YoY, its 9MFY24 revenue fell 12% mainly due to weaker motorcycles sales on the back of credit tightening by motorcycle financiers (which has since recovered in 3Q). Its plant utilisation levels at both Yamaha Motor and Guocera production plants remained stable at 70%-80%. Meanwhile, its associate Yamaha Motor Vietnam (YMVN) saw weaker contribution of RM23.3m (-46%) due to market share loss.

However, its core net profit grew 11% on: (i) an average price hike of 5%, (ii) a shift in product mix away from mass-market models, i.e. 125- cc and below, of which demand is slowing, towards more premium models such as Y16ZR and Y15ZR, and (iii) higher margins realised from the new-generation Y16ZR ABS, Y15ZR SE, XMax 250 and Ego Gear.

QoQ, its 3QFY24 revenue rose 2% driven by the new model Yamaha Y16ZR ABS (launched in Jan 2024) and credit easing by motorcycle financiers. Its core net profit, however, fell 11% mainly on a higher tax rate of 23.6% vs 20.5% in 2QFY24.

Forecasts. We raise our FY24-25F net profit forecasts by 6% and 8%, respectively. We now project both Jul 2023 - Jun 2024 industry sales volume and Yamaha sales volume to contract by 6% YoY (vs. -10% previously). We increase industry sales volume to 610k units (from 585k units) and Yamaha sales volume to 300k units (from 287k units). For the period from Jul 2024 to Jun 2025, we are slightly more positive for both industry and Yamaha sales volumes of 620k units and 310k units, respectively.

Valuations. Correspondingly, we upgrade our TP by 8% to RM12.60 (from RM11.70), based on unchanged PER of 12x on FY25F EPS, at 1x multiple premium to passenger vehicle sector’s average forward PER of 11x given its strong market position in the local motorcycle segment which prospects are buoyed by the booming gig economy. There is no adjustment to our target price based on ESG given a 3-star rating as appraised by us (see Page 4).

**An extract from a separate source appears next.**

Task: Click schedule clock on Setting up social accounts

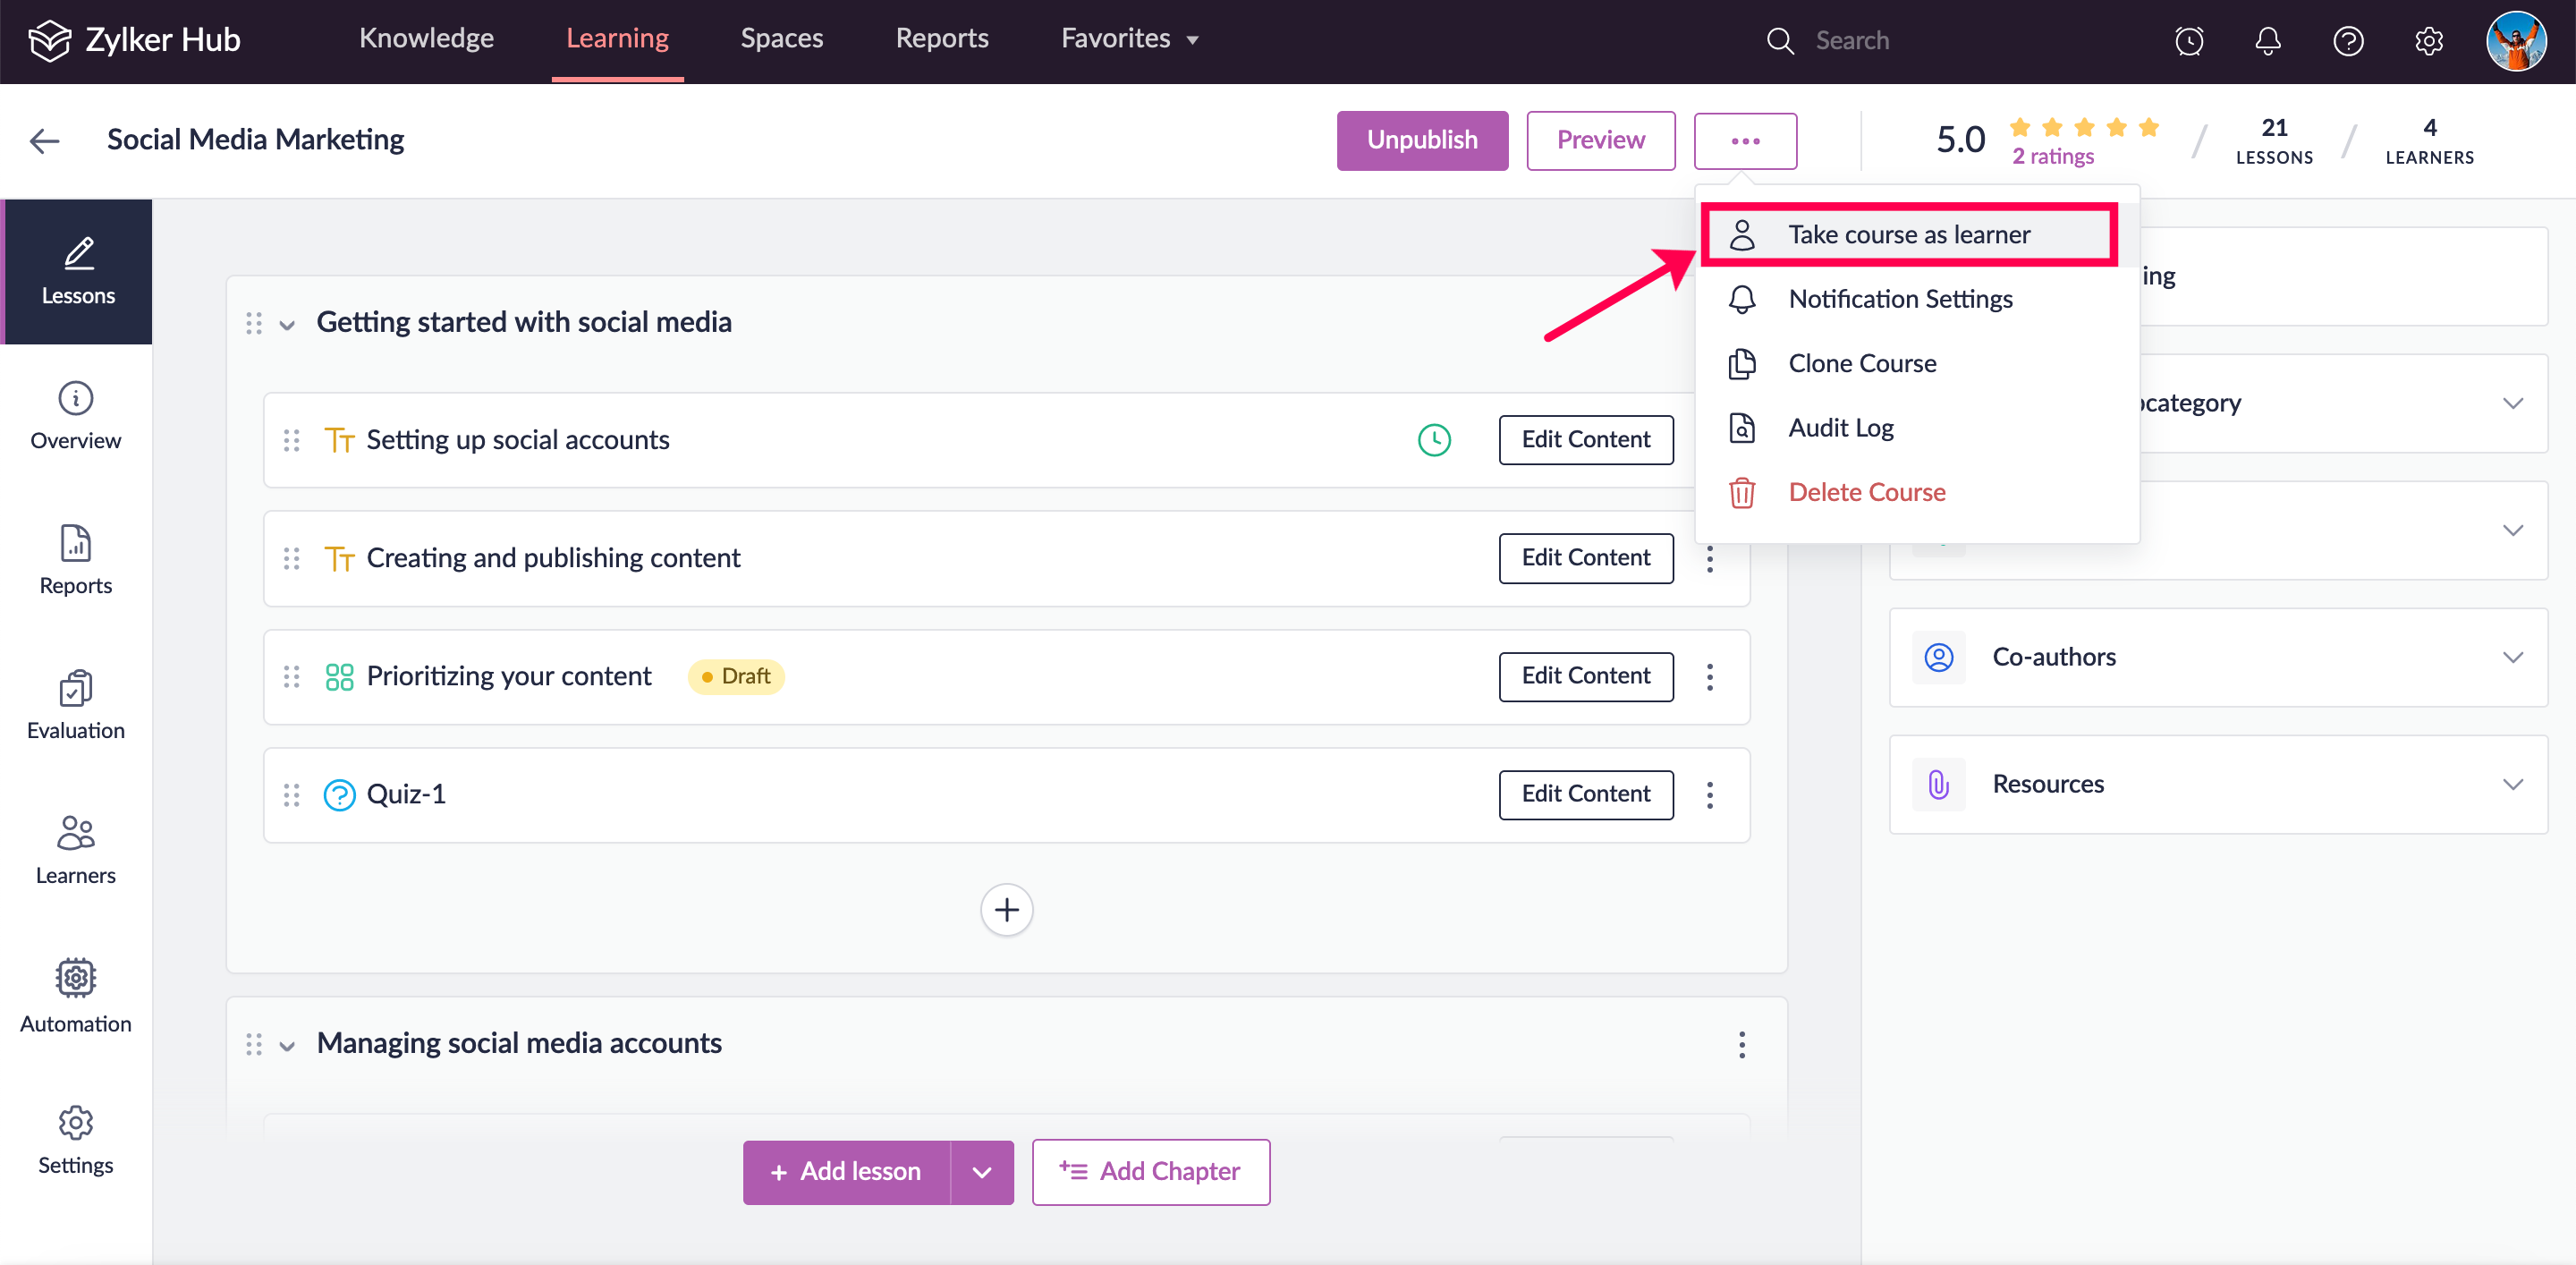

Investment case. We continue to like HLIND: (i) as it is a strong proxy to the booming gig economy given the critical role of motorised two-wheelers in executing online delivery transactions, (ii) for its association with the strong Yamaha motorcycle brand in Malaysia and the brand’s market leader position in the local motorcycle segment, and (iii) for its strong war chest with a net cash of RM1.6b which could be deployed for earnings-accretive acquisitions. Its dividend yield is attractive at 6%. Maintain OUTPERFORM.

Risks to our call include: (i) consumers cutting back on discretionary spending (particularly big-ticket items like new motorcycles) amidst high inflation, (ii) supply chain disruptions, (iii) escalating input costs, and (iv) a global recession hurting demand for the export of its motorcycles and tiles.